> _DOCUMENT SEGMENT_:
Where we live, there is a local Italian-American restaurant chain that serves truly excellent food.  True, you can pretty much tell from ingesting it that it isn’t a paragon of health food, but it’s far from other national chains I could mention, but won’t.  This particular local joint serves up tasty pizzas, salads (the caesar salad alone is incredible), and a variety of pasta dishes, many of which come with this savory, unctuous meaty sauce.  This is by far the most delicious pasta sauce I’ve ever had, seriously.

On your plate, this sauce settles between your noodles with a minimum of orangey grease like you see in some places, but a few shiny puddles here and there tell you that there’s definitely some fat, and you can taste it – in a good way.  Everything is minced up so finely that you’re never really sure what’s in it, whether there’s actually a carrot stashed away in there, or if it’s just the onions you are pretty sure are there.  This, oh parents, is a place where you could very easily chop up some extra veggies finely and stuff it in the sauce, as long as you are able to mince finely.

All of my homemade sauces pretty much paled in comparison, so I wanted to try a little harder to figure out exactly what makes their sauce so delicious, and replicate it.  The recipe is relatively simple, and I relied on these three principles:

  1. Fat is flavor: I’ve read several places recently about an almost ethereal marinara sauce made with an entire stick of butter.  I’ve never tried it, partly because I just can’t countenance using that much butter in something that isn’t even supposed to taste like butter.  I compromised by using slightly less than that amount, and using half butter, half olive oil.
  2. If the best mix of meats for meatballs is pork, veal, and beef, then why not also in a spaghetti sauce?  The local Whole Foods has started to stock veal products (humanely raised – this was really important to me, and I made sure to ask them in detail to be sure), and so I was actually able to get all three meats.
  3. When I’d gotten a fairly decent sauce, it still felt like it was missing something, some depth of flavor.  On a whim, I dropped in some homemade beef stock reduction (homemade beef stock that you reduce until it is somewhat syrupy and then store in the fridge – note that if you do this, the reduction turns into a rather hard and bouncy gelatin and is a bit difficult to get out of the jars).  That was the magic key for me.

So, I still don’t know how this particular restaurant makes their sauce, but I know how I’m making mine from now on.  Sure, it’s a little exacting, and it takes a while, but it’s definitely the best meat sauce I’ve ever made.

Best Meaty Spaghetti Sauce (makes one big pot, or about 12 cups)

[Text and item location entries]
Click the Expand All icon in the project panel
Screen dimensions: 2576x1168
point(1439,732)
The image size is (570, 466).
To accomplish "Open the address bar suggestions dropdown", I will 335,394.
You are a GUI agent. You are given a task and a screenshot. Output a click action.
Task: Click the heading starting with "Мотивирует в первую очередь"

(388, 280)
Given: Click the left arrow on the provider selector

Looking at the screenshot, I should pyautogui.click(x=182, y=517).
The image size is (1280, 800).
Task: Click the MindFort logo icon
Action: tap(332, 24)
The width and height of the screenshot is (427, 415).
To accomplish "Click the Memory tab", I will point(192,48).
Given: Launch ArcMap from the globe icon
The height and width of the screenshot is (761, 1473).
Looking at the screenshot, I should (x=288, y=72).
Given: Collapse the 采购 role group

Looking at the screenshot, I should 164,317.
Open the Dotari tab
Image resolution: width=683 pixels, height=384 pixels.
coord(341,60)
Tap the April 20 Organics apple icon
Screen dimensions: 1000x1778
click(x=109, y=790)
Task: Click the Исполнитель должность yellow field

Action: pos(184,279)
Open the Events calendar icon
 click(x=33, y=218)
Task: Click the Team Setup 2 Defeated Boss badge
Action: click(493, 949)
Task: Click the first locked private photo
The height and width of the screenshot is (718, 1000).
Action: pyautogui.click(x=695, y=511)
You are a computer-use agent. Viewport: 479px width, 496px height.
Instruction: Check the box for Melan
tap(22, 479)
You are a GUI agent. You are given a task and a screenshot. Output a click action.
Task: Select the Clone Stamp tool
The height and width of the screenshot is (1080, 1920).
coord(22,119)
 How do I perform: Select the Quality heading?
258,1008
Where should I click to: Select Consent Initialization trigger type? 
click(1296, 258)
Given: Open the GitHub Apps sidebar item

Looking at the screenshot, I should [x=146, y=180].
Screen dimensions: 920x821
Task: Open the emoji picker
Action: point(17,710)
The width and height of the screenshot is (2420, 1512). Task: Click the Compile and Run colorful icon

> _YOUR TASKS_:
[1] List the three meats that the meat sauce post names as the mix used in the sauce.
[2] In the meat sauce post, what addition finally gave the sauce the depth of flavor it had been missing?

> _WORKED SOLUTIONS_:
[1] Pork, veal, and beef.

[2] A homemade beef stock reduction.